One of the ways you can determine if mortgage refinancing is a sound idea for you is to use one of the many mortgage refinancing calculators available at finance sites on the Web. Mortgage refinancing advisability depends on several things. You have to look at your current rate of interest, the rate you might secure with refinancing, how long you plan to live in your current home, and the closing costs on the mortgage refinance.
To fully understand the results of the mortgage refinancing calculators and the use they make of your information it is important to understand mortgage refinancing jargon. We’ve included some here.
The first term is probably self explanatory. You’ll hear mortgage refinance professionals refer to your original mortgage amount. This simply means the amount of the loan that you originally signed for when you first took out your mortgage. Appraised value is a term you’ll hear frequently as well. Lenders are referring here to the value the professional appraiser put on your home when it was first purchased. The phrase current term in years means the number of years you were given to pay off your original loan. If you took out a 30 year mortgage your current term in years is thirty. Years remaining will come up in any mortgage refinancing discussion or calculation. It means the number of years you have left to pay on your mortgage.
If someone asks for your income tax rate when they calculate your mortgage refinancing costs and options they want to know what rate of interest you paid to Uncle Sam last year when you did your taxes.
The term calculate balance means to let the mortgage refinancing calculator determine what balance you have left based on the information you have given about the original loan and the years that remain on it.

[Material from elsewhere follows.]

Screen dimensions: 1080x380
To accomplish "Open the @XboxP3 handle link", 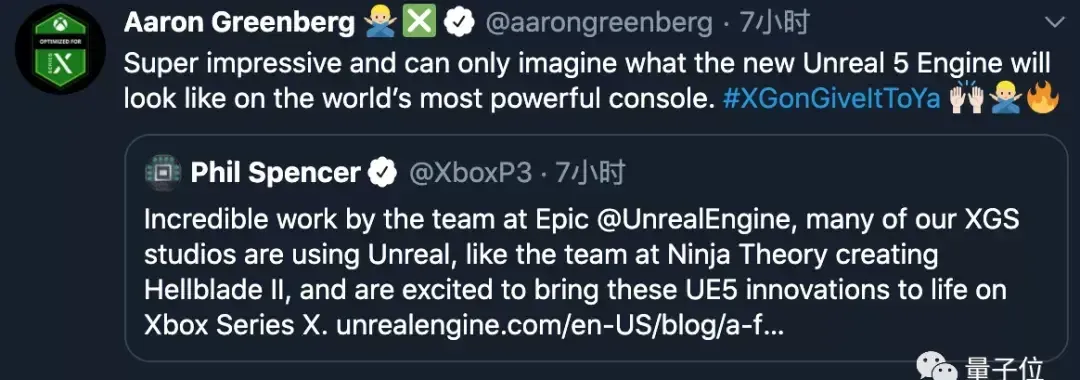I will pos(470,173).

To let the calculator determine if mortgage refinancing is advisable for you you’ll need to know what your home is currently appraised at or guesstimate this if you don’t know and the balance of the mortgage. The calculator will assume you want to refinance the balance. If that is not the case ? if you have funds from elsewhere that you are going to apply to the balance prior to refinancing then you’ll want to subtract that total from the balance and indicate to the calculator that that new figure is your balance. You’ll also have to have some idea of what new interest rate you are likely to get and then decide on the number of years you want to take to pay off the new loan.
What is important to gather as well, is the loan origination rate. This is the percentage of this mortgage refinance balance that you pay the lender as his or her loan origination fee. In most cases, this is going to be one percent of the loan balance. The term other closing refers to any closing costs for the new loan. This will include appraiser and filing fees.
Points Paid is an important term to know for mortgage refinancing calculations. It means the number of points youll have to pay to your lending institution to reduce the mortgage interest rate. Each point represents one percent of the amount of the new loan.
PMI is an important term as well. It means principle mortgage insurance.